# Takamura vs. Takamura Pro?



## SolidSnake03 (Feb 9, 2015)

Hey Everyone,

So I'm always looking to learn more about knives and see what's out there in the cool Gyuto world. I have never tried any of the Powdered Metal Steels before and in searching a bit Takamura has come up a couple times with what look to be some pretty neat laser thin gyuto's in R2 (SG-2). They have a couple lines but specifically the "regular red handle" and the Pro are the one's that interest me. These knives also look DROP DEAD sexy to me especially the red handle ones....

Was wondering if anyone has experience with both of these and could compare or comment on them? Experience with either knife is great too, just looking to try and get some info together here, the bits I have found are all kinda scattered so far....

Also, anyone know what is up with all the extra chiseled writing on the one's from MTC Kitchen? The photo's show some extra stuff like the name Takamura in all caps and the High Speed Tool Steel below it that no other sellers I have seen (KnifeWear, Knives, CKTG, Fine Japanese Kitchen Knives, Chubo, Chef's Armory etc...) have on them....
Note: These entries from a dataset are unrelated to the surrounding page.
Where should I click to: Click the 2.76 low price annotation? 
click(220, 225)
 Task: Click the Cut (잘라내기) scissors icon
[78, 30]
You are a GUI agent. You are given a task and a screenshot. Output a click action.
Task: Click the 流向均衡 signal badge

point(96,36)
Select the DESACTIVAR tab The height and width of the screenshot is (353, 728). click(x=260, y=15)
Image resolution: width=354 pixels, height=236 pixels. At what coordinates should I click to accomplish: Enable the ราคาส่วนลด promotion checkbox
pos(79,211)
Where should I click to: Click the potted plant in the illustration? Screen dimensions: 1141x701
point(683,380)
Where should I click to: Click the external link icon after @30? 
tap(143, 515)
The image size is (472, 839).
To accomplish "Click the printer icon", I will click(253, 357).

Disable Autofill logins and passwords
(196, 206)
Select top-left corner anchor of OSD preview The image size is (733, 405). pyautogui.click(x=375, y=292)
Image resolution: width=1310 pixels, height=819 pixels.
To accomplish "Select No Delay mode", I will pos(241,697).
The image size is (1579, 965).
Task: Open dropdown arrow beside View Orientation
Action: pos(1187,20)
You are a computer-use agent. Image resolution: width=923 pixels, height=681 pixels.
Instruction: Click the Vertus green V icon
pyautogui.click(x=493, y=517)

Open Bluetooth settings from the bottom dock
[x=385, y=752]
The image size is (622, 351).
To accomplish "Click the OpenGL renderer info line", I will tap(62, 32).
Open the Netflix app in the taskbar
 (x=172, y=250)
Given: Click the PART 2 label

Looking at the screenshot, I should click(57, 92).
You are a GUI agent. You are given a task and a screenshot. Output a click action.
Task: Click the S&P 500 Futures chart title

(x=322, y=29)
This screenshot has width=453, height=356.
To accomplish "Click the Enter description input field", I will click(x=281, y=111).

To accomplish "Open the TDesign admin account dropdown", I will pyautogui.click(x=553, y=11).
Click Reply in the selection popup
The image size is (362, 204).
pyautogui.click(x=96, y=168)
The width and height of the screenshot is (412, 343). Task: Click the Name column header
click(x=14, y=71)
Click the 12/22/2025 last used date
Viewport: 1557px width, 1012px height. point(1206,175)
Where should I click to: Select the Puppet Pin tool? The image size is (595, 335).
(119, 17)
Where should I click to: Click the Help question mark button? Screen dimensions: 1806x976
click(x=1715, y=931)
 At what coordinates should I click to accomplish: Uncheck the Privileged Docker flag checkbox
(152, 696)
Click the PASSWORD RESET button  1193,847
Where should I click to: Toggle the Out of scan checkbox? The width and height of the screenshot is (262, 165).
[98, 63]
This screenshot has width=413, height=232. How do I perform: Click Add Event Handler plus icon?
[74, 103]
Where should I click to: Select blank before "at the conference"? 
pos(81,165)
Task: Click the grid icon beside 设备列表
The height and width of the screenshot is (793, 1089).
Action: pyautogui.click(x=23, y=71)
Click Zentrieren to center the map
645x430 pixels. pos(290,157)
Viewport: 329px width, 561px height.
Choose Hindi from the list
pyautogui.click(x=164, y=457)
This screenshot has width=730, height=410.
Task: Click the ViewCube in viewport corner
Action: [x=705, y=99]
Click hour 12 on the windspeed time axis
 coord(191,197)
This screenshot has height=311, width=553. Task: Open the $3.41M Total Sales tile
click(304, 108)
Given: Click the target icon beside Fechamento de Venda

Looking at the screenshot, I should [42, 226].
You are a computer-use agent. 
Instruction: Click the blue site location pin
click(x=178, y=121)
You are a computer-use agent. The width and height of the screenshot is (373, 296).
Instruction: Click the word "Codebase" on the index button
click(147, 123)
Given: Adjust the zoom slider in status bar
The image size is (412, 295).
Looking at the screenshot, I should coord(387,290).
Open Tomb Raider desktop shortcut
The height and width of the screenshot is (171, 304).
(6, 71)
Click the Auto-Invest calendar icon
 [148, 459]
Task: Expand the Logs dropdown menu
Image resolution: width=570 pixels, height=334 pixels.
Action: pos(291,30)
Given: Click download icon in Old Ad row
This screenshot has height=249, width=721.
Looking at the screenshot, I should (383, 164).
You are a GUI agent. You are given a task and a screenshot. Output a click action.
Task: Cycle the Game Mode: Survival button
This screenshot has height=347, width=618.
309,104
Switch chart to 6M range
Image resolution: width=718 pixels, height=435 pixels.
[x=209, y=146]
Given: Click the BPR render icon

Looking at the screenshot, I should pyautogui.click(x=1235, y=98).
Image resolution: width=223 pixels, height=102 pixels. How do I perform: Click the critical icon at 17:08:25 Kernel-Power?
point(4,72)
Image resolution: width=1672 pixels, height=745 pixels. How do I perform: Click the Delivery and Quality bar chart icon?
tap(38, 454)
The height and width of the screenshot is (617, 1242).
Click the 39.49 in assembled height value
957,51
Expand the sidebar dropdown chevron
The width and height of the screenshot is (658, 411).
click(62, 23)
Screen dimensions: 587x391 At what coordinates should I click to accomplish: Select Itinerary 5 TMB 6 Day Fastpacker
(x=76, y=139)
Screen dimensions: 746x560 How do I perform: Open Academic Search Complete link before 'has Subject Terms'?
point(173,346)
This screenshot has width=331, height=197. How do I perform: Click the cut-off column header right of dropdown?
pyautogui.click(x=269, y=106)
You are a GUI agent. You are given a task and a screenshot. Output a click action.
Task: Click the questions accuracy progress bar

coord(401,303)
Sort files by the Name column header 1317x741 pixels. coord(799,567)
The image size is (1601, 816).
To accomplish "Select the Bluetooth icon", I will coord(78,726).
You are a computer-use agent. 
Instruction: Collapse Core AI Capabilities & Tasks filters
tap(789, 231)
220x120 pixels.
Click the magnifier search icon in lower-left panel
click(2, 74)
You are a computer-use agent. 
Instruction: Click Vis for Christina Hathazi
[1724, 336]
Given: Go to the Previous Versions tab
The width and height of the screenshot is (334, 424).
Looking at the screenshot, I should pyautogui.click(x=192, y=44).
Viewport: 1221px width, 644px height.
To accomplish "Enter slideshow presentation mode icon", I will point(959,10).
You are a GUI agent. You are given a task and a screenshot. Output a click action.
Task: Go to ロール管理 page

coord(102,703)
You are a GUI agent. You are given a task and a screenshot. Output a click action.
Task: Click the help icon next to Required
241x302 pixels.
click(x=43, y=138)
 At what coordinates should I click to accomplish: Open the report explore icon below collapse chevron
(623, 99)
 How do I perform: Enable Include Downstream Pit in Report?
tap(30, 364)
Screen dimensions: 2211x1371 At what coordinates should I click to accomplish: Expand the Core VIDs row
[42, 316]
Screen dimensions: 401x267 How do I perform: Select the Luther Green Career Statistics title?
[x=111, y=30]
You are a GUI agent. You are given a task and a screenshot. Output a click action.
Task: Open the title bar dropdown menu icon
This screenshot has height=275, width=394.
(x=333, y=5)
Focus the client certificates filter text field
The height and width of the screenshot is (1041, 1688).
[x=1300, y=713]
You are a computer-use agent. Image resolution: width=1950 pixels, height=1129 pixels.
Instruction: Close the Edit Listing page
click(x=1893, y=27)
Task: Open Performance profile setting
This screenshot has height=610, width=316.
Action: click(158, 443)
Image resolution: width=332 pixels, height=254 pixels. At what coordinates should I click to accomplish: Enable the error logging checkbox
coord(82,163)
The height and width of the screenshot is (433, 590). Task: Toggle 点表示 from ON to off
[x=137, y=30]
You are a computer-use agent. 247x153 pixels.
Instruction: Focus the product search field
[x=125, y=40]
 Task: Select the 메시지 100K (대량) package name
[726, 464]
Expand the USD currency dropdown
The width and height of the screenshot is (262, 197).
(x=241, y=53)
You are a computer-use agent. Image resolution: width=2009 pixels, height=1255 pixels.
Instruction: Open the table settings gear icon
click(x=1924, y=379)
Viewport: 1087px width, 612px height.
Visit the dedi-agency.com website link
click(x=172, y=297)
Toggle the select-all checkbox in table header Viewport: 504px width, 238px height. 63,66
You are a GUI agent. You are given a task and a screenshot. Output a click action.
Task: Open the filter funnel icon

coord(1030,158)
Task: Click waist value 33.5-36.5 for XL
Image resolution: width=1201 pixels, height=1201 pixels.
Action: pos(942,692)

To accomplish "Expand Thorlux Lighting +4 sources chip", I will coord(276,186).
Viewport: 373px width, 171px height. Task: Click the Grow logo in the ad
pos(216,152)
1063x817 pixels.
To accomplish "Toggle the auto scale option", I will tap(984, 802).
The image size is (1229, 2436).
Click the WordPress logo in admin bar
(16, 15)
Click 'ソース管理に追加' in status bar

Anyone buy from MTC Kitchen before either? They are new to me while I have heard of all the others in my () before

For Reference 
Red Handle 
http://www.mtckitchen.com/p-768-takamura-hsps-gyuto-21cm.aspx
Pro
http://www.mtckitchen.com/p-691-takamura-hsps-pro-gyuto.aspx


----------



## MikeHL (Feb 10, 2015)

I got my Takamura from the MTC store in NYC. They are a physical Japanese kitchen/restaurant in the middle of new york with locations in Japan as well. 

I have the red handle 210mm Gyuto. Its relegated to fruit duty so mine doesn't have that much board time. The blade is super thin, very light knife. my only issue that I found was that the handle was on the narrow side, but that's personal preference.

As for the Red vs Black (Pro), looking at the pictures on the site I noticed that my red handle is a 3/4 tang and the pro line is a full tang. If you look closely at the red handle you can see that the tang is only 3/4 the height of the handle. Also the pro line looks like it has a forged bolster while mine has a soldered bolster (you can see the lines in the website). The F&F looks much better in the proline then the red handle, you also get a saya with the pro. That said I'm very happy with the my red Takumura. 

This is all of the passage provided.